The Government is taking steps to provide our law enforcement and security agencies with the capabilities to monitor the digital communication of terrorists. While Australia supports strong encryption to protect personal, commercial and government information, we will work with other countries and companies to ensure terrorists cannot operate with impunity in ungoverned digital spaces.
We work domestically and with our international partners to counter the drivers of violent extremism through early intervention and community engagement, and by challenging terrorist propaganda and recruitment techniques.”
The White Paper also mentions that in 2018 Australia will host the ASEAN – Australia Counter-Terrorism Conference to put in place a plan for collective regional action.
The White Paper notes that Australia will seek election to the UN Security Council as a non-permanent member in 2029-2030, “because we believe elected members can enhance its effectiveness, as Australia did when we were on the Council in 2013-2014.”
The White Paper acknowledges the need for reform at the UN, as it writes:
“The Government recognises that many multilateral institutions have clear limitations. The United Nations system is frequently cumbersome and sometimes responds too slowly to urgent challenges. Our approach seeks to reinforce the strength, accountability and effectiveness of international institutions.
We will encourage the United Nations and its agencies to better coordinate activities, reform their corporate governance and work more closely with the private sector, including by tapping into private funding. We will continue to support the current Secretary-General’s efforts to reform and strengthen UN peacekeeping, peacebuilding and development systems. We particularly encourage a more coordinated focus on conflict prevention, rather than waiting for crises to develop.”
The disproprotionate focus on Israel by some UN institutions, especially UNESCO and UNHRC, not only reflects entrenched bias against Israel but is also being used as a smokescreen to avoid discussing genuine human rights abuses by other member states. Neverthless, it is to be hoped that Australia can play an important role at the United Nations to encourage more balance on these issues including the promotion of democratic values and universal human rights.

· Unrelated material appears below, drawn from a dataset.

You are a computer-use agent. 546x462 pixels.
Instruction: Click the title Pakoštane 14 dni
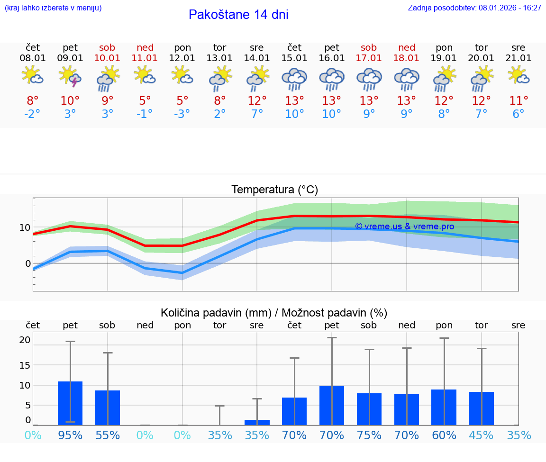[x=238, y=15]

The White Paper sets out a vision for Australia’s foreign policy at a time of great change and uncertainty. It seeks an agenda for security and prosperity including a “flexible and competitive economy” while noting a range of challenges ahead for Australia including growing terrorism and cyber attacks. On these issues Australia’s cooperation with Israel may be very positive, as Israel is considered a global leader in innovation and defence including counterterrorism and cyber technology. Therefore, the Australia-Israel “partnership” has the potential to reap mutual benefits that may help both nations successfully navigate the murky international waters ahead.